Denial premiered at the Toronto International Film Festival on 11 September 2016. It was theatrically released in the United States by Bleecker Street on 30 September 2016, and in the United Kingdom by StudioCanal and Entertainment One on 27 January 2017.

Plot
Deborah Lipstadt is an American professor of Holocaust studies whose speaking engagement is disrupted by David Irving, a writer on Nazi Germany. He files a libel lawsuit in the United Kingdom against Lipstadt and her publisher for declaring him a Holocaust denier in her books. As the burden of proof in UK libel cases lies with the defendant, Lipstadt and her legal team, led by solicitor Anthony Julius and barrister Richard Rampton, must prove that Irving lied about the Holocaust.

To prepare their defence, Lipstadt and Rampton tour the site of the former Auschwitz concentration camp in Poland along with Professor Robert van Pelt who explains about the operation of the gas chambers, while the research team subpoenas Irving's extensive personal diaries. Lipstadt is annoyed by Rampton's apparently disrespectful questions on the subject, and frustrated when the team minimized her involvement in the case, arguing that she harms its chances of success. Members of the British Jewish community plead with her to settle out of court to avoid creating publicity for Irving. However, her team has a promising start when they persuade Irving, by appealing to his ego, to agree to a trial by judge instead of a jury, which he could have manipulated to his advantage.

Irving conducts his own legal representation, facing Lipstadt's legal team. Irving endeavours to twist the presented evidence for the defence. Lipstadt is approached by a Holocaust survivor who pleads for the chance to testify, but Lipstadt's legal team insisted on focusing the trial on Irving.

Irving tries to discredit Professor van Pelt's evidence for the existence of gas chambers at Auschwitz, claiming there were no holes on the roof for the Zyklon B gas crystals to be introduced. His soundbite "no holes, no Holocaust" dominated the media coverage. Furious, Lipstadt demands that she and the Holocaust survivors be allowed to take the stand. Julius angrily counters that Irving would only humiliate and exploit a survivor on cross-examination, as he has in the past. Rampton visits Lipstadt at her home to explain his approach and earns her trust. In court, he subjects Irving to skillful cross-examination and exposes his claims as absurd, while expert testimony from respected scholars like Richard J. Evans expose the distortions in Irving's writings.

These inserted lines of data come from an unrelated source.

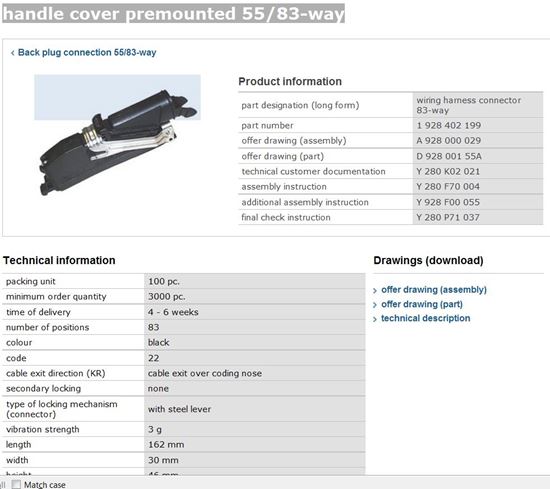550x489 pixels.
Task: Download the offer drawing (assembly)
Action: click(434, 290)
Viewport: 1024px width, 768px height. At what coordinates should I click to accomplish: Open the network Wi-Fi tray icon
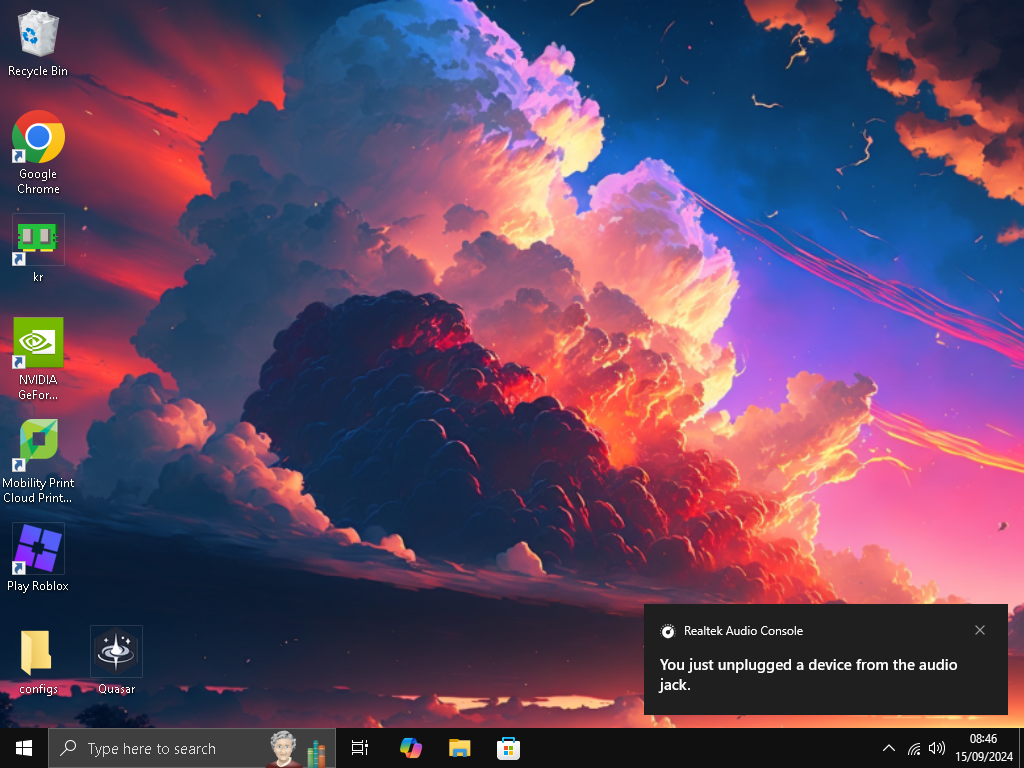pos(914,748)
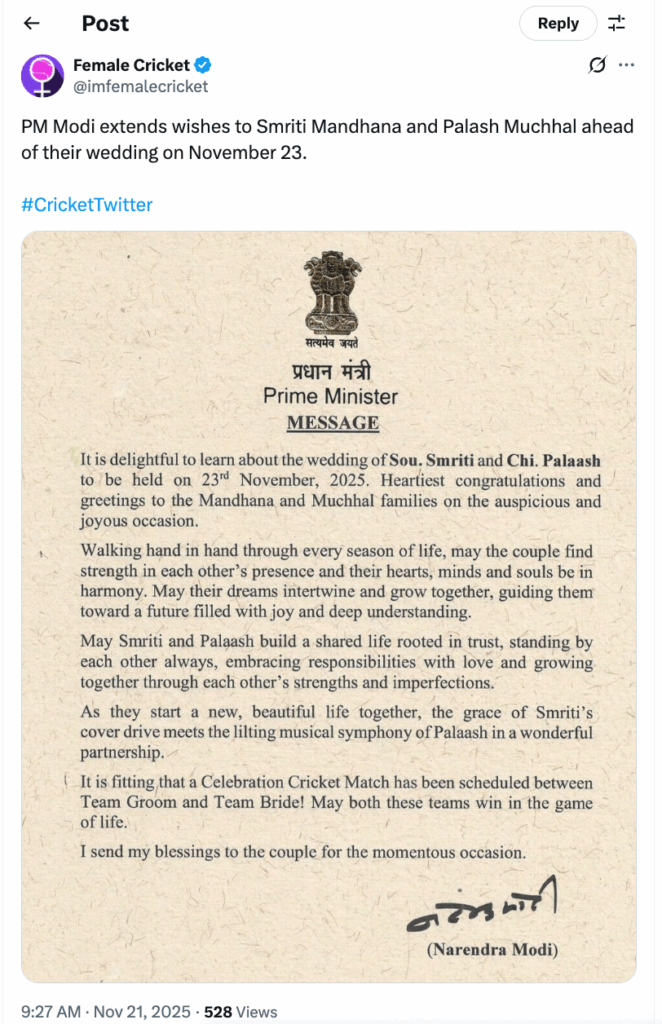Click the underlined MESSAGE heading

tap(332, 423)
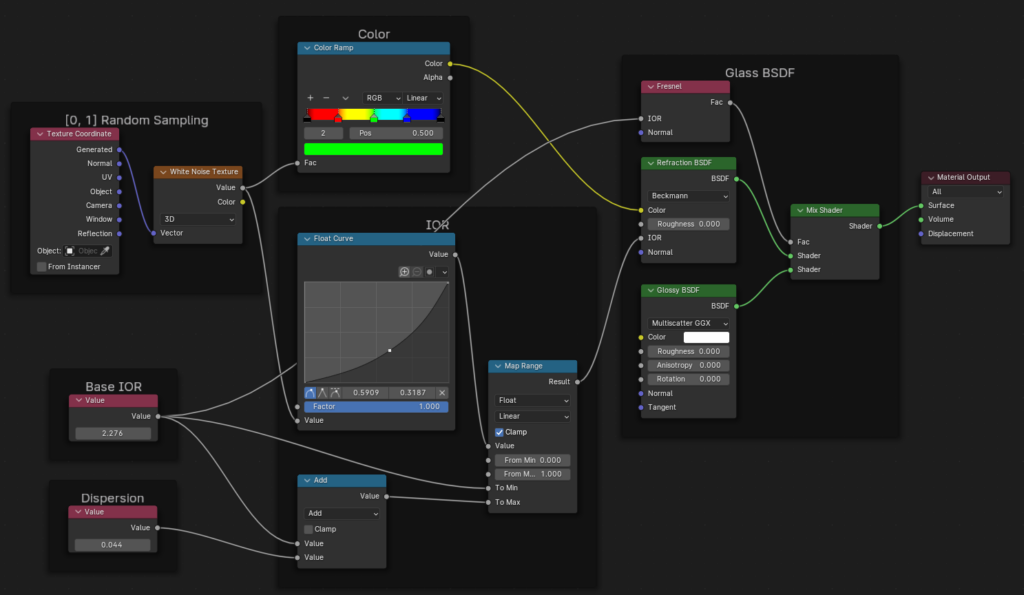Collapse the Mix Shader node
Viewport: 1024px width, 595px height.
click(798, 211)
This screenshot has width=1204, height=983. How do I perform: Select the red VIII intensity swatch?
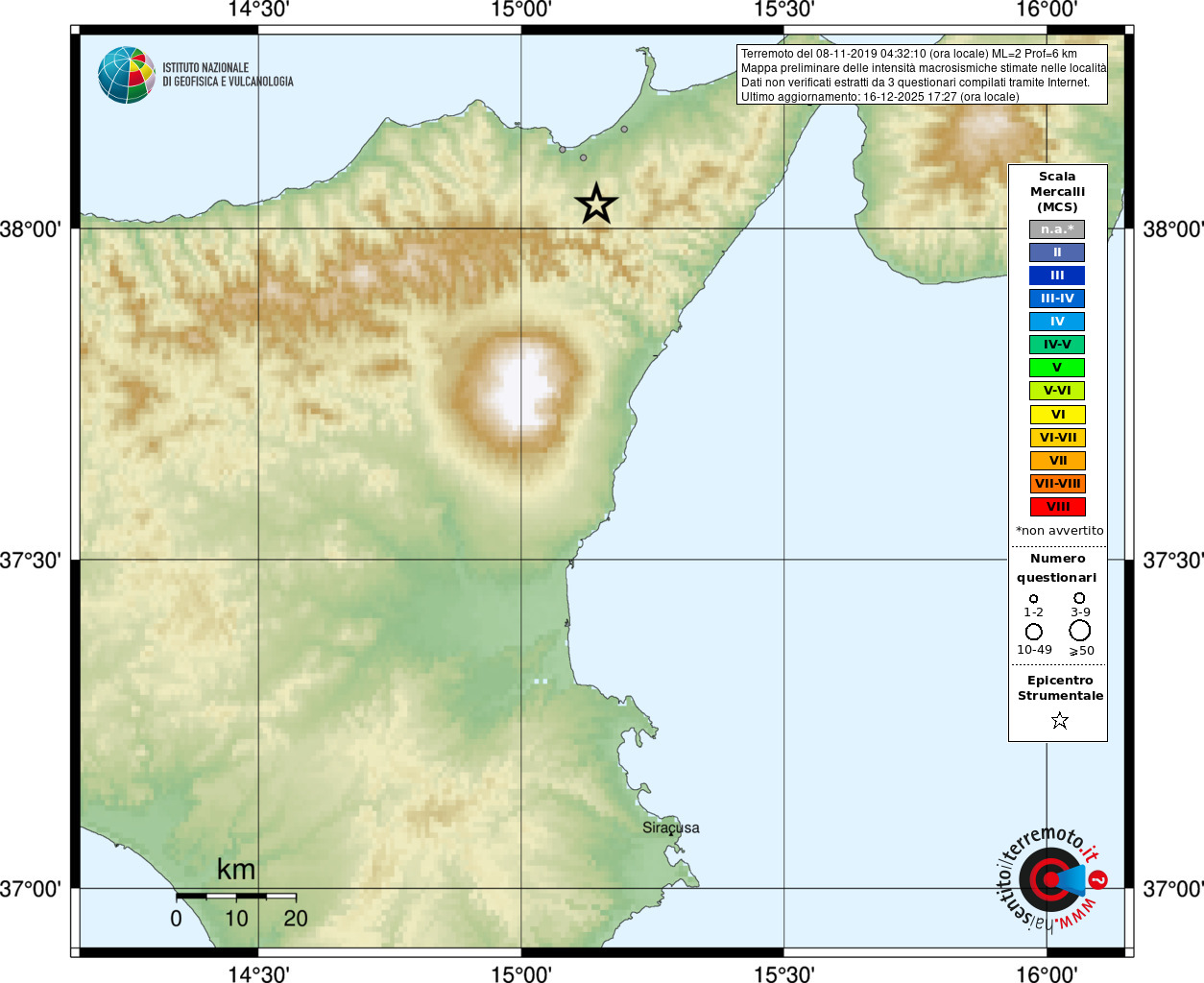pyautogui.click(x=1057, y=507)
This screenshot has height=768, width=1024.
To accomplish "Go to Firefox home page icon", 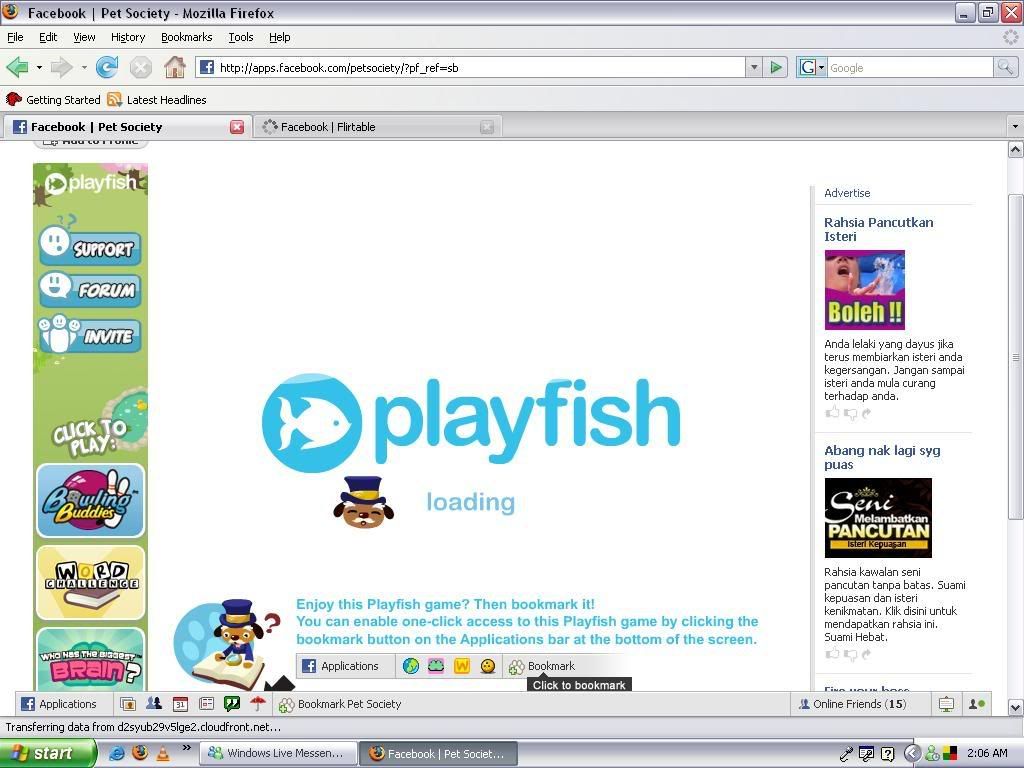I will tap(175, 67).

As the trial concludes, the judge, Charles Gray, worries the defence by suggesting that, if Irving honestly believes his own claims, then he cannot be lying as Lipstadt asserted. Gray eventually rules for the defence, however, convinced of the truth of Lipstadt's portrayal of Irving as deceitful. Lipstadt is hailed for her dignified demeanour, while her legal team reminds her that, despite her silence during the trial, it was her writing that countered Irving's lies and provided the basis for the victory. At a press conference, Lipstadt praises her lawyers for their strategy.

Cast

 Rachel Weisz as Deborah Lipstadt
 Tom Wilkinson as Richard Rampton
 Timothy Spall as David Irving
 Andrew Scott as Anthony Julius
 Jack Lowden as James Libson
 Caren Pistorius as Laura Tyler
 Alex Jennings as Sir Charles Gray
 Mark Gatiss as Robert Jan van Pelt
 Andrea Deck as Leonie
 Sally Messham as Meg
 Sean Power as Mitch
 John Sessions as Professor Richard Evans
 Nikki Amuka-Bird as Lilly Holbrook
 Harriet Walter as Vera Reich

Production
In April 2015, Hilary Swank and Tom Wilkinson were selected to star in the film, based on the book History on Trial: My Day in Court with a Holocaust Denier by Deborah Lipstadt, with Mick Jackson directing, and Gary Foster and Russ Krasnoff producing under their Krasnoff/Foster Entertainment banner with Shoebox Films. Participant Media and BBC Films co-financed. In November 2015, Rachel Weisz replaced Swank, and Timothy Spall joined the cast, with Bleecker Street distributing the film. In December 2015, Andrew Scott, Jack Lowden, Caren Pistorius, Alex Jennings, and Harriet Walter joined the cast. Howard Shore composed the film's score.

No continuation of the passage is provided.